Phase II Amount
$3,971,762
Natural disasters and battle can cause immense damage to visible structures such as buildings, roadways, power-lines, but also to underground gas, power, and water infrastructure. This damage can cause significant safety hazards and be catastrophic to the way-of-life for locals while also hindering disaster response times, assessments, and repair. Disaster response efforts typically require heavily trained teams to manually operate complex equipment to assess and localize damage to infrastructure. After damage assessment is performed, there is typically another manual effort to plan the reconstruction of the infrastructure.
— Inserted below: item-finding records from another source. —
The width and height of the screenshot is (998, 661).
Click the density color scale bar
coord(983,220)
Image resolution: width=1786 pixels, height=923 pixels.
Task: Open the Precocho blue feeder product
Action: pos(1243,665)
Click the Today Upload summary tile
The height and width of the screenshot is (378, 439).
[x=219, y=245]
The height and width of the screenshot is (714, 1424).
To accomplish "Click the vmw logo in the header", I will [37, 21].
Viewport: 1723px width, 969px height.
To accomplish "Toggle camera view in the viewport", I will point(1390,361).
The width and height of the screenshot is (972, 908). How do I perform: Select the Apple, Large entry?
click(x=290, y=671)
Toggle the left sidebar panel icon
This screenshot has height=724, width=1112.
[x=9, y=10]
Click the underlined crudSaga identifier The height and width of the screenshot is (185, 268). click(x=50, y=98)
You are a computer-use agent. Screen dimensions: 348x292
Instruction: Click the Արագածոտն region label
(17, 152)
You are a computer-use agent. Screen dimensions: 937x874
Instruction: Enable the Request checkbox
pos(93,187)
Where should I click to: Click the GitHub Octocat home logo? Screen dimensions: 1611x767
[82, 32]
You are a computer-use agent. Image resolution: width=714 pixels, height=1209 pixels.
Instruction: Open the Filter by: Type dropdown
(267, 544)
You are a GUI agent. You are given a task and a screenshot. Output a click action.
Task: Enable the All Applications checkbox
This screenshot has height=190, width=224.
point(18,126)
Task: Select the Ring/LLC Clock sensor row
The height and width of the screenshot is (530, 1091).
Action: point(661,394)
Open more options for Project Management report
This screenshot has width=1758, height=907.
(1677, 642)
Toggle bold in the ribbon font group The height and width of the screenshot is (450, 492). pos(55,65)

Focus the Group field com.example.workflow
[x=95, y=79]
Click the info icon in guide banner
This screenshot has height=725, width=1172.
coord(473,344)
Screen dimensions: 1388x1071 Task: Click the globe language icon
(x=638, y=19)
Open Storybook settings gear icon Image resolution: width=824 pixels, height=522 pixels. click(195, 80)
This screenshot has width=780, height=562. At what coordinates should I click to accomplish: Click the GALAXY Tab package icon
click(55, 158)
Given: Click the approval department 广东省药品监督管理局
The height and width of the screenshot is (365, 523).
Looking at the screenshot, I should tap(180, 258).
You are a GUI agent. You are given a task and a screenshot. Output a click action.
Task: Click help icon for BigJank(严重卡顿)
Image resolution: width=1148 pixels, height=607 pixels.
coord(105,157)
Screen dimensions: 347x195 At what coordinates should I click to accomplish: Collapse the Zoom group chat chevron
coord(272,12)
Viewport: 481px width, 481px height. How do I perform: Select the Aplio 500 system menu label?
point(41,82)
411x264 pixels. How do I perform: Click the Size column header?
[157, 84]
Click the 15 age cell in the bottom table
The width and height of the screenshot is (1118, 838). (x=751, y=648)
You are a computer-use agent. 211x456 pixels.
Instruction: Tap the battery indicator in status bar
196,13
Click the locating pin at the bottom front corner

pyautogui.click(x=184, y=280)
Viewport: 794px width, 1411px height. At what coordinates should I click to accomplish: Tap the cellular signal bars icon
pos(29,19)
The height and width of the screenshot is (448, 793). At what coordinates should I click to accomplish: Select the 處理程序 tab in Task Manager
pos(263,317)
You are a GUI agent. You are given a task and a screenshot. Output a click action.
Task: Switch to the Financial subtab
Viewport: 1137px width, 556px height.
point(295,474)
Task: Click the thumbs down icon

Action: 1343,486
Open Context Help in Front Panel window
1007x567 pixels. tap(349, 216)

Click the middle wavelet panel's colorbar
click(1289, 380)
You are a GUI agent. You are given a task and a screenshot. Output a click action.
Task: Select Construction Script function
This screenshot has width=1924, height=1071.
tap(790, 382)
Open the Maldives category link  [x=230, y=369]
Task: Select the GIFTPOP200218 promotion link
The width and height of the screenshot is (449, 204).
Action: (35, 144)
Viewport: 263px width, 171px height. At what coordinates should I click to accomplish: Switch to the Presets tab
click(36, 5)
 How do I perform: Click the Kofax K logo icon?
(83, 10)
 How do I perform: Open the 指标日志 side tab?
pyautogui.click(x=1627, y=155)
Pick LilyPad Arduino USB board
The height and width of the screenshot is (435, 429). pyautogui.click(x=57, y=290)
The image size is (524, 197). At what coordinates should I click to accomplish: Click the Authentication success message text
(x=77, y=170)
The goal of our proposed Multi-Layer Understanding of urban Infrastructure and Response (MUIR) approach is to automate and expedite these and similar assessment and response efforts. This shall be accomplished by enabling lightly trained teams to rapidly deploy one or more pre-configured toolboxes with pre-packaged sensors, platforms, and algorithms to quickly map infrastructure, assess damage, and virtually reconstruct the infrastructure while accounting for uncertainty and possibly inaccurate priors (e.g. subject matter expertise, utility maps). Our proposed solutions will allow first responders faster situational awareness for timely and impactful positioning and planning of resources, as well as for proper deployment of assistance, while also assessing the potential safety risks/threats in the region. Our overall technical solution includes (1) a configurable toolbox of heterogeneous platforms/sensors, (2) deployment of assets, (3) automated scene understanding algorithms (e.g. object detection, scene segmentation, contextual structural constraints) (4) damage assessment (e.g. deep network detectors and anomaly detection) to locate damage, with (5) processing on the platforms and ground station to (6) virtually reconstruct the infrastructure (7) optionally incorporate human adjudication, all while accounting for prior knowledge (8). This is all in the presence of incomplete, inaccessible, and/or dynamic observations that can change due to natural factors such as wind, rain, or snow. Infrastructure reconstruction will allow a more optimal allocation of both manned and unmanned vehicles operating in a highly dynamic and risky environment. MUIR proposes a solution capable of supporting various sensors and platforms while accounting for scalability.